START Provided records

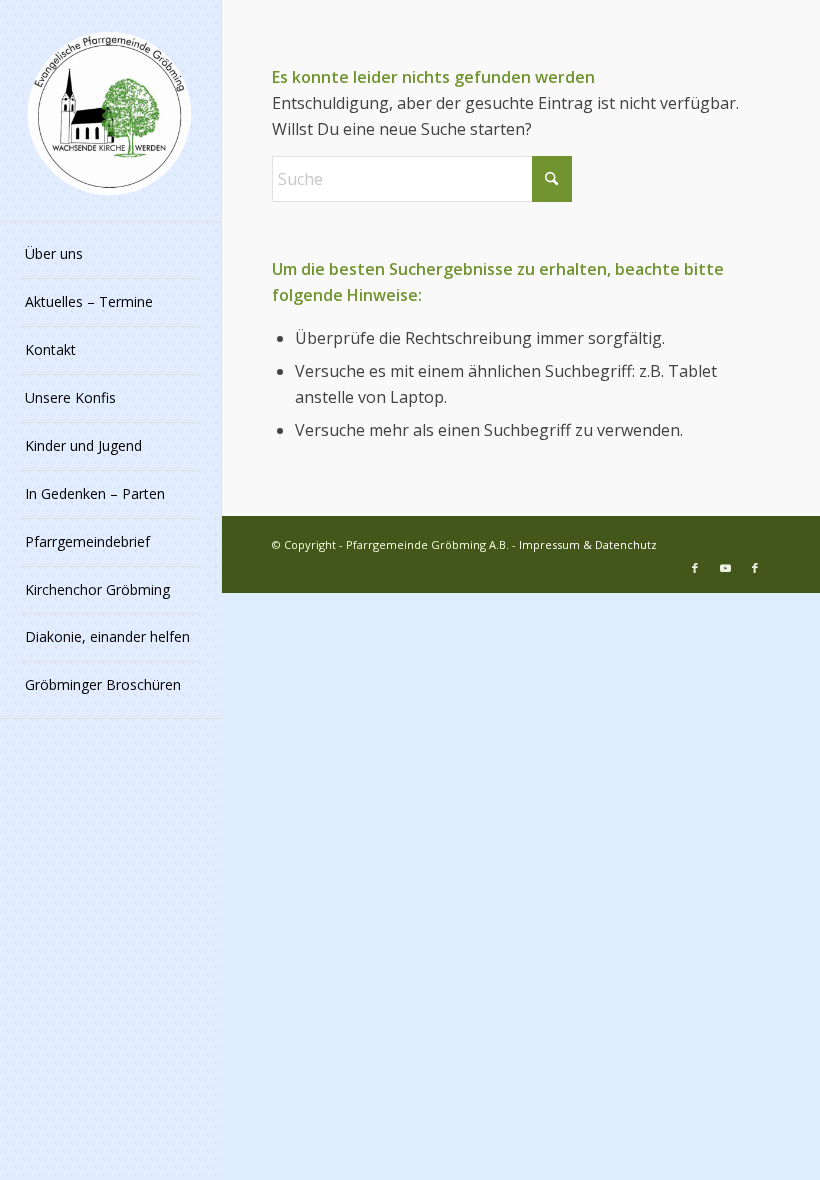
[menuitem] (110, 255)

END Provided records
START Provided records

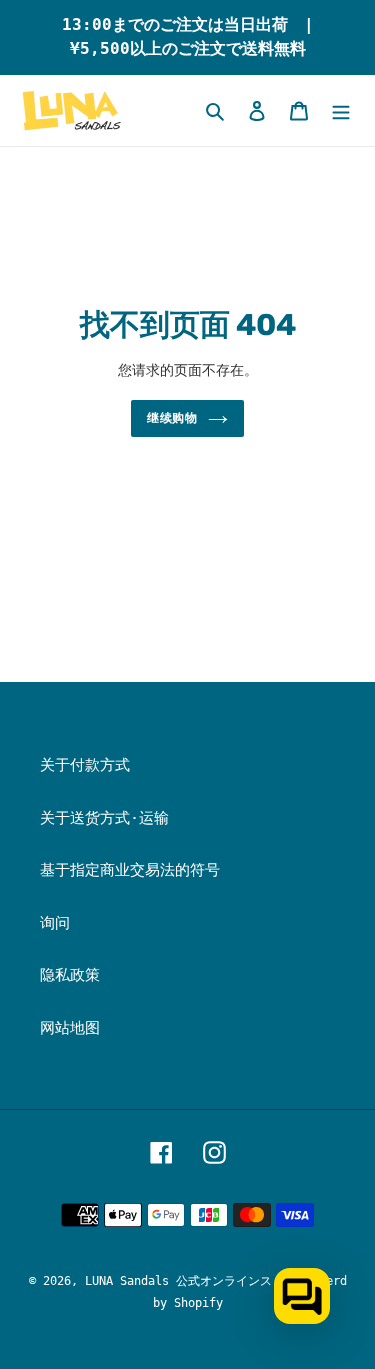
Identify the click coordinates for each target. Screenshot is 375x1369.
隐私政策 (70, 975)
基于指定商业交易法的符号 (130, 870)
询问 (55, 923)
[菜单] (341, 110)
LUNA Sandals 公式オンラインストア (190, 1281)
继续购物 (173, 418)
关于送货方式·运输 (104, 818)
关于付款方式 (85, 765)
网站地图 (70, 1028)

END Provided records

▶ **Exercise**
Look above for the line with "Identify the click" and the line with "网站地图 (70, 1028)"; transcribe both and all lines in between, exactly, and nothing else.

▶ **Task solution**
Identify the click coordinates for each target. Screenshot is 375x1369.
隐私政策 (70, 975)
基于指定商业交易法的符号 (130, 870)
询问 (55, 923)
[菜单] (341, 110)
LUNA Sandals 公式オンラインストア (190, 1281)
继续购物 (173, 418)
关于送货方式·运输 (104, 818)
关于付款方式 (85, 765)
网站地图 (70, 1028)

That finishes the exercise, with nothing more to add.